Project MinE, the largest genetic ALS research initiative to date
As the cause of sporadic ALS has not been discovered by researchers up to now, Project MinE has been set up – the largest genetic ALS research initiative to date that should overcome the power problems of previous genetic studies. The project involves ALS researchers worldwide and is a typical example of ‘bigger is better’. Large amounts of genetic data (‘big data’) should help to identify the cause of ALS to speed up the development of an effective treatment for this devastating disease. At the ALS Centre Netherlands, a team has been set up to handle this big data. Kristel Kool-Van Eijk is the bioinformatician in this team, which basically means that she makes sure that researchers can handle the enormous amount of genetic data.
Whole genome sequencing
Kristel explains why Project MinE is different from other research projects: “Project MinE researchers aim to analyse the genomes of 15,000 ALS patients and 7,500 control subjects worldwide with whole genome sequencing. Sequencing implies reading all genes of the genome. This generates more than 6 petabyte of data. This amount of data is almost unprecedented in medical research. Obviously, this amount of data needs the best and largest facilities for storing and analysing and these are now being arranged”.
Together with her research colleagues of ALS Centre Netherlands, Kristel is testing the pipeline for the analyses. It would take more than 1,600 core years to analyse the data of all 22,500 genomes on a normal computer. To efficiently handle all data, Project MinE needs more capacity for storage and analyses than any project before. Even with a super computer it will still take a few months to run the analyses.
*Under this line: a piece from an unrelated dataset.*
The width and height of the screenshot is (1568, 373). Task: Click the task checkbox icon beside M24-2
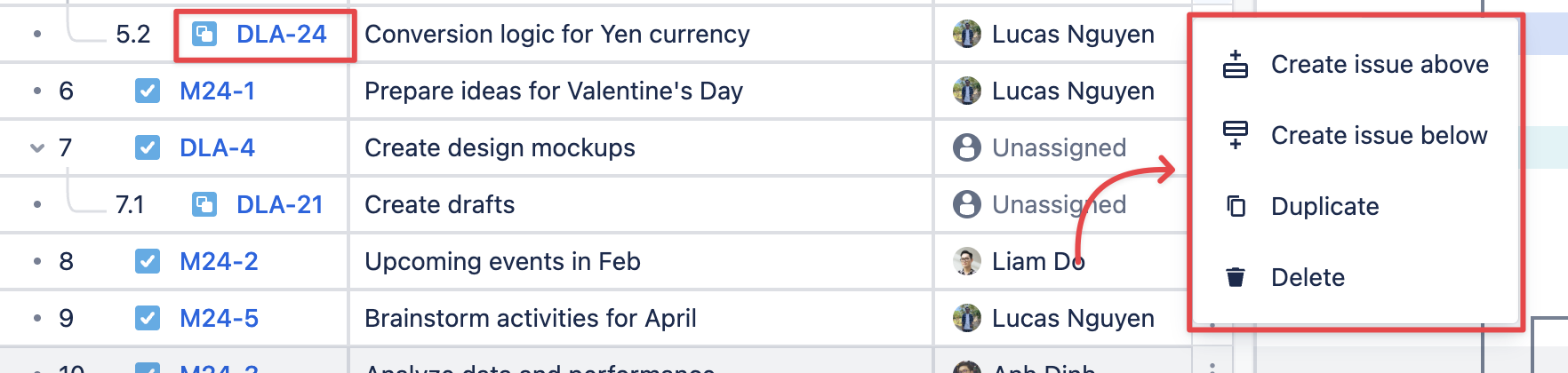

Handling petabytes of data
To realise large, safe and fast storage and handling of this large amount of data, services of SURFsara, a Dutch non-profit agency, are being employed. Researchers of the ALS Centre Netherlands are now testing the speed of uploading data and analysing data with SURFsara, which guarantees safe and fast storage of petabytes of data. All participating ALS centres worldwide need to be able to upload their genomes and to retrieve the data of their genomes and perform their analyses. And these processes should not be too time consuming. As the supercomputer of SURFsara is the number 45 of the 500 most fast supercomputers worldwide, expectations are high.
To enable this important and innovative process of untangling the whole genome sequencing data of 22,500 DNA samples, the Netherlands ALS Foundation has approved a grant application of the ALS Centre Netherlands for the costs of data storage and analyses for the Project MinE consortium (called ‘Beyond Project MinE NL’). Among others, 1 million euro raised through the Amsterdam City Swim event in 2014 is dedicated to this part of Project MinE.